To test the hypothesis that preconditioning animals with amifostine improves ventilator-induced lung injury via induction of antioxidant defense enzymes. Mechanical ventilation at high tidal volume induces reactive oxygen species production and oxidative stress in the lung, which plays a major role in the pathogenesis of ventilator-induced lung injury. Amifostine attenuates oxidative stress and improves lipopolysaccharide-induced lung injury by acting as a direct scavenger of reactive oxygen and nitrogen species.
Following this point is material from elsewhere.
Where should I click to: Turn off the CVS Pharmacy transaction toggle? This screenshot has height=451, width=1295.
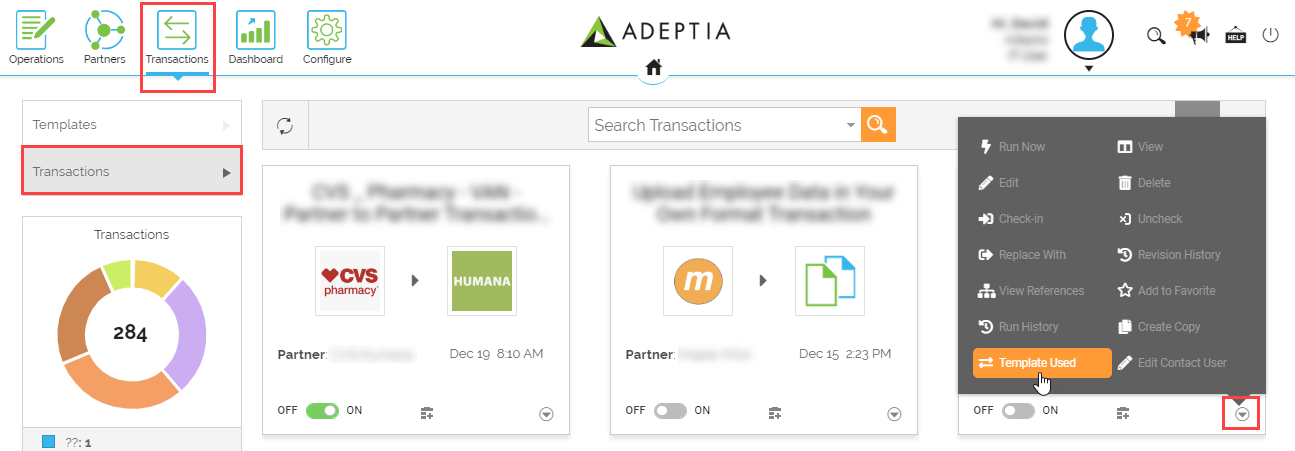click(x=323, y=411)
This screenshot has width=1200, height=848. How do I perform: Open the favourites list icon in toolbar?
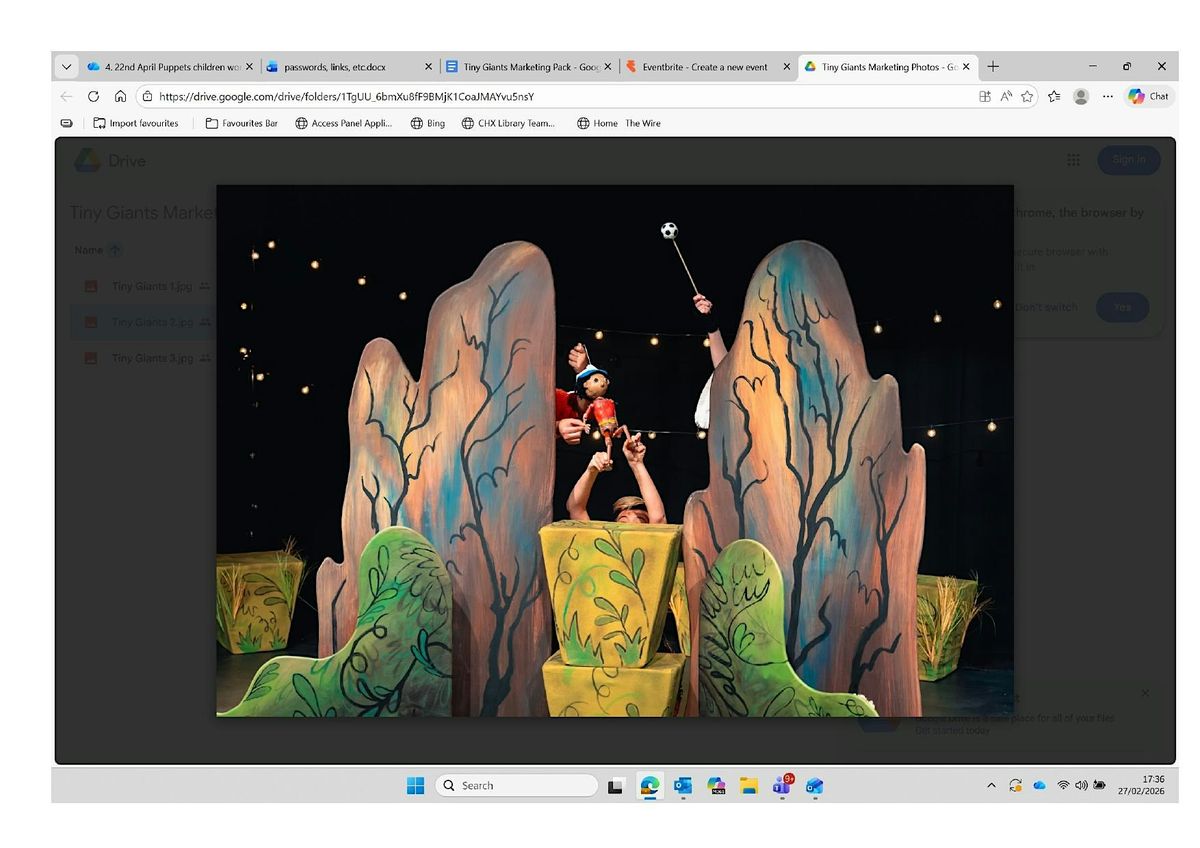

This study tested effects of chronic amifostine administration on parameters of oxidative stress, lung barrier function, and inflammation associated with ventilator-induced lung injury.
Randomized and controlled laboratory investigation in mice and cell culture.
University laboratory.
C57BL/6J mice.
Mice received once-daily dosing with amifostine (10-100 mg/kg, intraperitoneal injection) 3 days consecutively before high tidal volume ventilation (30 mL/kg, 4 hrs) at day 4. Pulmonary endothelial cell cultures were exposed to pathologic cyclic stretching (18% equibiaxial stretch) and thrombin in a previously verified two-hit model of in vitro ventilator-induced lung injury.
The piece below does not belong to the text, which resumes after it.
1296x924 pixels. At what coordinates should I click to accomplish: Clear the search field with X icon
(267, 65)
Three-day amifostine preconditioning before high tidal volume attenuated high tidal volume-induced protein and cell accumulation in the alveolar space judged by bronchoalveolar lavage fluid analysis, decreased Evans Blue dye extravasation into the lung parenchyma, decreased biochemical parameters of high tidal volume-induced tissue oxidative stress, and inhibited high tidal volume-induced activation of redox-sensitive stress kinases and nuclear factor-kappa B inflammatory cascade. These protective effects of amifostine were associated with increased superoxide dismutase 2 expression and increased superoxide dismutase and catalase enzymatic activities in the animal and endothelial cell culture models of ventilator-induced lung injury.
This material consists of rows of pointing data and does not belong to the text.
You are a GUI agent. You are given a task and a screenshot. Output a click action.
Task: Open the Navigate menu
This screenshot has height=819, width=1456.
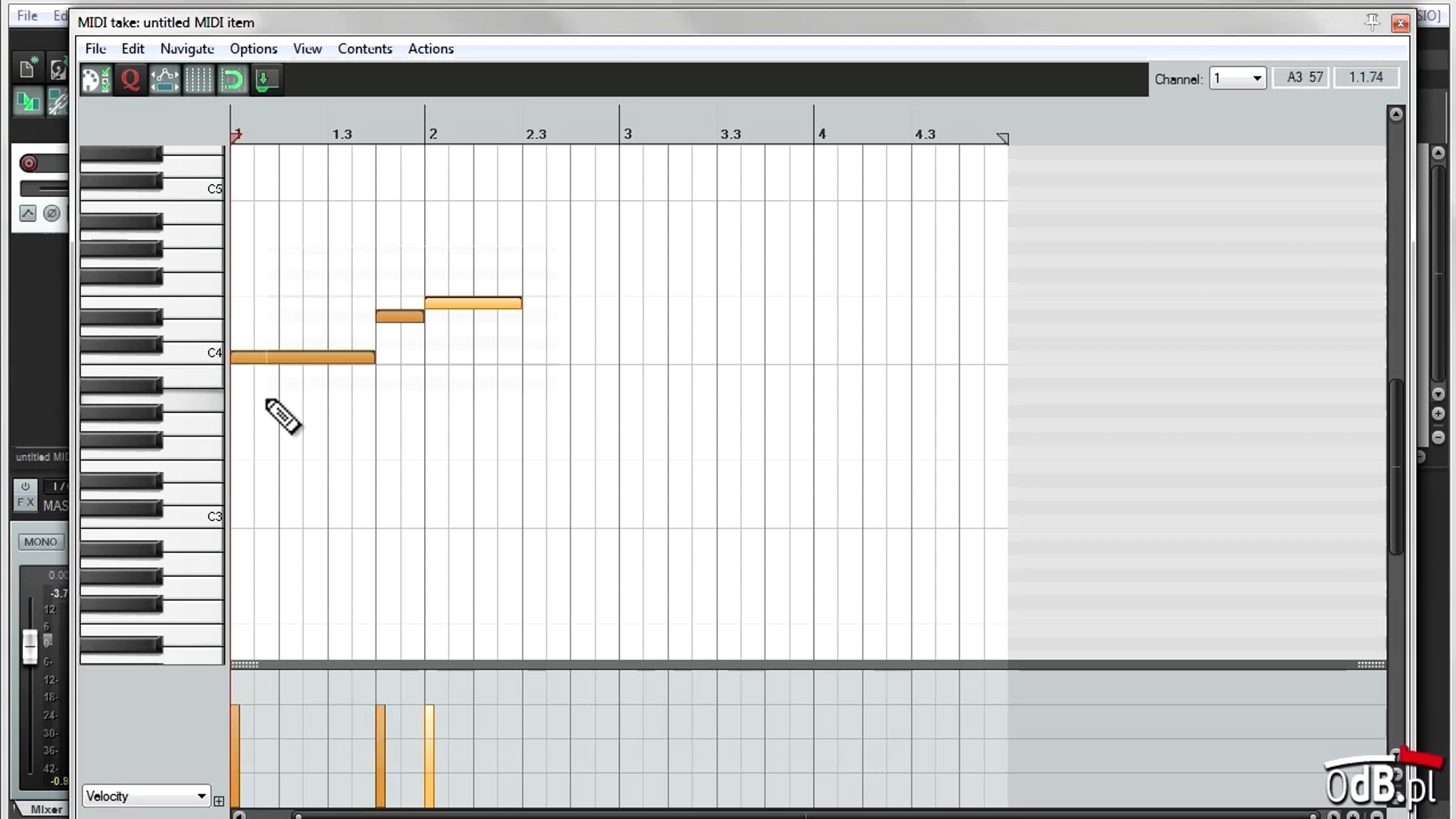pos(187,49)
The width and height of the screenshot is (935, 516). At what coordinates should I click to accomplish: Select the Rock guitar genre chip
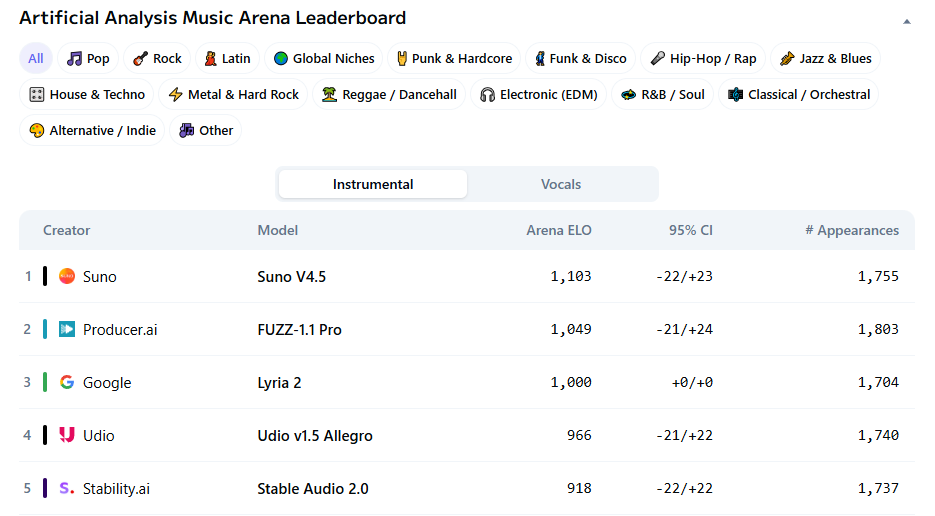[157, 59]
Amifostine preconditioning activates lung tissue antioxidant cell defense mechanisms and may be a promising strategy for alleviation of ventilator-induced lung injury in critically ill patients subjected to extended mechanical ventilation.
通过诱导抗氧化防御酶来检验预先使用氨磷汀预处理动物是否能改善机械通气引起的肺损伤这一假说。大潮气量机械通气会导致肺部活性氧和氮物质的产生和氧化应激,这在呼吸机相关性肺损伤的发病机制中起着主要作用。氨磷汀通过充当活性氧和氮物质的直接清除剂,减轻氧化应激并改善脂多糖引起的肺损伤。本研究检测了慢性氨磷汀给药对氧化应激、肺屏障功能和与呼吸机相关性肺损伤相关的炎症参数的影响。
在小鼠和细胞培养物中进行的随机对照实验室研究。
大学实验室。
C57BL/6J 小鼠。
小鼠在第 4 天进行大潮气量通气(30ml/kg,4 小时)前连续 3 天每天接受一次氨磷汀(10-100mg/kg,腹腔注射)给药。肺内皮细胞培养物在以前验证过的体外呼吸机相关性肺损伤两击模型中暴露于病理循环拉伸(18%等张拉伸)和凝血酶。
在大潮气量通气之前进行 3 天的氨磷汀预处理,通过支气管肺泡灌洗液分析来判断,可减轻大潮气量通气引起的肺泡空间中蛋白质和细胞的积聚,减少伊文思蓝染料向肺实质的渗出,降低与组织氧化应激相关的生化参数,并抑制大潮气量通气引起的氧化还原敏感应激激酶和核因子-κB 炎症级联的激活。氨磷汀的这些保护作用与动物和内皮细胞培养物模型中呼吸机相关性肺损伤的超氧化物歧化酶 2 表达增加以及超氧化物歧化酶和过氧化氢酶酶活性增加有关。
氨磷汀预处理激活了肺组织抗氧化细胞防御机制,可能是缓解接受长时间机械通气的危重病患者呼吸机相关性肺损伤的一种有前途的策略。